Usually the doctor's total ease with the animal state of pregnancy makes Anna feel firmer, but today she has to hold back tears. She can't believe it's actually going to happen. She yanks on her clothes and rushes out before she shames herself by asking for an extension.
From the
T
, Anna heads straight to the pool. A little floating will help. At the bottom of the stairs she drops her keys, an event, in late pregnancy, that can take minutes to respond to. She plants her feet and is about to inch herself down when someone else hands them to her.
At first she thinks it's Michael. He's tall and has the same chlorine-stripped hair, dull and bright at the same time. But it's just another man on his way to the pool. She says thanks and stuffs the keys in her bag. The resemblance is close enough to bring Michael back and she feels her stomach's suddenly risen like warm dough.

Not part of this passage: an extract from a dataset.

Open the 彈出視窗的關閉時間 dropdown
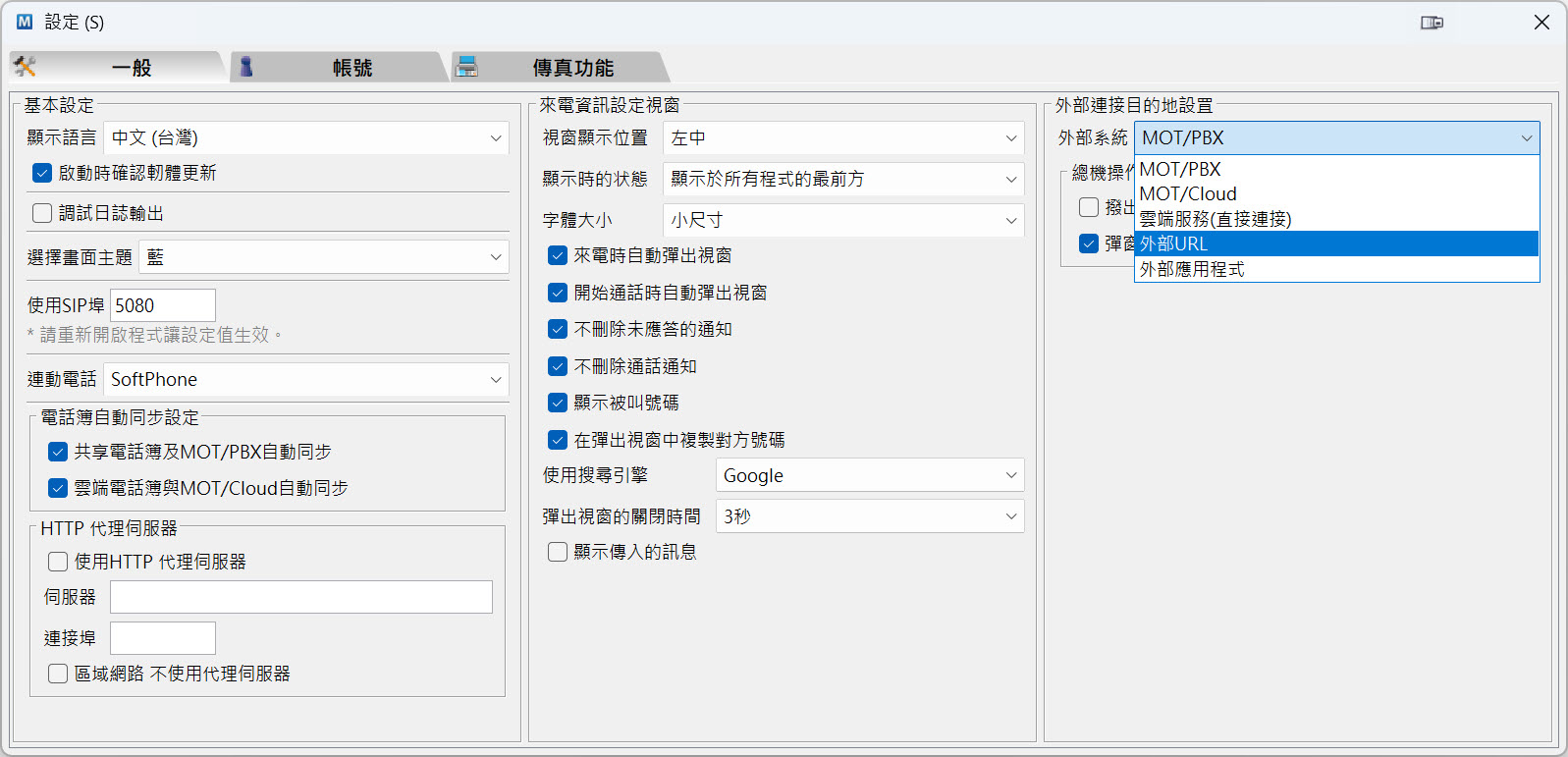click(x=869, y=516)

Even though he's been gone for months, even though he told her he didn't want to know, Anna wonders if she should try to track him down at the tip of Chile where he's watching dying stars through some vast telescope. She has trouble reconciling South America and astrophysics. In her mind, he's sitting in the metallic dome of an observatory, surrounded by technicians speaking Spanish that's liquid but precise, while penguins, wandered in from the Straits of Magellan, mill around the blinking instruments. She wonders if he's lonely. She wonders if he's met some gifted Chilean astronomer and already named a star for her: La Estrella Rosita del Sur.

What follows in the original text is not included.